[START DATA PROVIDED]
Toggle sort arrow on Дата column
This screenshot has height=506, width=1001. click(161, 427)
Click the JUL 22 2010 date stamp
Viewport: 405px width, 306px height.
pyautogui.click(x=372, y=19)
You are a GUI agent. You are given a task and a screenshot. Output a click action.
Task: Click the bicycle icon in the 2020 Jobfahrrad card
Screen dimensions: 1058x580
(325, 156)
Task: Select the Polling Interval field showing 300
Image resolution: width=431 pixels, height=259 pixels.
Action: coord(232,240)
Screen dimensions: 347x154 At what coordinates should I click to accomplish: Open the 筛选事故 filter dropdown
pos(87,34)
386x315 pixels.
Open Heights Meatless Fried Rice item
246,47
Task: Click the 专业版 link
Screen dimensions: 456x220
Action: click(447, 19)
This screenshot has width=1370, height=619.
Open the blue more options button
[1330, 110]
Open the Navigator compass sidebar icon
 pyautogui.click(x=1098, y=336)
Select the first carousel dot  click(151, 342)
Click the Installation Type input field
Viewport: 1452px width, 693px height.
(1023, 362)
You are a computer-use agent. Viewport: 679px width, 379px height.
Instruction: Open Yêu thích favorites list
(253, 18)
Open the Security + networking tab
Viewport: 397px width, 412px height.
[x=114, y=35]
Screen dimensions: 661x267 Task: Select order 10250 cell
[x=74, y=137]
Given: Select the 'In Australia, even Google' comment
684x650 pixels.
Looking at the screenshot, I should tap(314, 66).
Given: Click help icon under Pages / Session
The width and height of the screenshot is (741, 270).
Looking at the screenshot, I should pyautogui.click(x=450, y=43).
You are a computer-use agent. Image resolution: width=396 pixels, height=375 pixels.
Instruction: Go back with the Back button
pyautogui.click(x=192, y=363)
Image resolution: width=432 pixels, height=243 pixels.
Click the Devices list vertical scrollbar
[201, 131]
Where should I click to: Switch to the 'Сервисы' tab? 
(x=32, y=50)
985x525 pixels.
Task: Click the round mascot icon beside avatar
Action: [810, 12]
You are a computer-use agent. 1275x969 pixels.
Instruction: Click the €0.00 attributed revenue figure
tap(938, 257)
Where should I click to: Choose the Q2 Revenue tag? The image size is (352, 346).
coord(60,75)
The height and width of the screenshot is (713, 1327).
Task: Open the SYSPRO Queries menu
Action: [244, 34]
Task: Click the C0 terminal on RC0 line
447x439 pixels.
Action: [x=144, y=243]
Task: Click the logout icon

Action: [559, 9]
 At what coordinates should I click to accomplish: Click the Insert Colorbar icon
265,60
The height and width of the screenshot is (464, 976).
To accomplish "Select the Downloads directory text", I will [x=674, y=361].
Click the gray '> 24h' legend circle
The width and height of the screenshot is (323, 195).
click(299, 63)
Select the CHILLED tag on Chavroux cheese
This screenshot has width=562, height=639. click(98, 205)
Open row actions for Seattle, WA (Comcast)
[END DATA PROVIDED]
WHAT IS ASKED.
Copy out every line of the data above, changing nothing.

EXPECTED OUTPUT.
Toggle sort arrow on Дата column
This screenshot has height=506, width=1001. click(161, 427)
Click the JUL 22 2010 date stamp
Viewport: 405px width, 306px height.
pyautogui.click(x=372, y=19)
You are a GUI agent. You are given a task and a screenshot. Output a click action.
Task: Click the bicycle icon in the 2020 Jobfahrrad card
Screen dimensions: 1058x580
(325, 156)
Task: Select the Polling Interval field showing 300
Image resolution: width=431 pixels, height=259 pixels.
Action: coord(232,240)
Screen dimensions: 347x154 At what coordinates should I click to accomplish: Open the 筛选事故 filter dropdown
pos(87,34)
386x315 pixels.
Open Heights Meatless Fried Rice item
246,47
Task: Click the 专业版 link
Screen dimensions: 456x220
Action: click(447, 19)
This screenshot has width=1370, height=619.
Open the blue more options button
[1330, 110]
Open the Navigator compass sidebar icon
 pyautogui.click(x=1098, y=336)
Select the first carousel dot  click(151, 342)
Click the Installation Type input field
Viewport: 1452px width, 693px height.
(1023, 362)
You are a computer-use agent. Viewport: 679px width, 379px height.
Instruction: Open Yêu thích favorites list
(253, 18)
Open the Security + networking tab
Viewport: 397px width, 412px height.
[x=114, y=35]
Screen dimensions: 661x267 Task: Select order 10250 cell
[x=74, y=137]
Given: Select the 'In Australia, even Google' comment
684x650 pixels.
Looking at the screenshot, I should tap(314, 66).
Given: Click help icon under Pages / Session
The width and height of the screenshot is (741, 270).
Looking at the screenshot, I should pyautogui.click(x=450, y=43).
You are a computer-use agent. Image resolution: width=396 pixels, height=375 pixels.
Instruction: Go back with the Back button
pyautogui.click(x=192, y=363)
Image resolution: width=432 pixels, height=243 pixels.
Click the Devices list vertical scrollbar
[201, 131]
Where should I click to: Switch to the 'Сервисы' tab? 
(x=32, y=50)
985x525 pixels.
Task: Click the round mascot icon beside avatar
Action: [810, 12]
You are a computer-use agent. 1275x969 pixels.
Instruction: Click the €0.00 attributed revenue figure
tap(938, 257)
Where should I click to: Choose the Q2 Revenue tag? The image size is (352, 346).
coord(60,75)
The height and width of the screenshot is (713, 1327).
Task: Open the SYSPRO Queries menu
Action: [244, 34]
Task: Click the C0 terminal on RC0 line
447x439 pixels.
Action: [x=144, y=243]
Task: Click the logout icon

Action: [559, 9]
 At what coordinates should I click to accomplish: Click the Insert Colorbar icon
265,60
The height and width of the screenshot is (464, 976).
To accomplish "Select the Downloads directory text", I will [x=674, y=361].
Click the gray '> 24h' legend circle
The width and height of the screenshot is (323, 195).
click(299, 63)
Select the CHILLED tag on Chavroux cheese
This screenshot has width=562, height=639. click(98, 205)
Open row actions for Seattle, WA (Comcast)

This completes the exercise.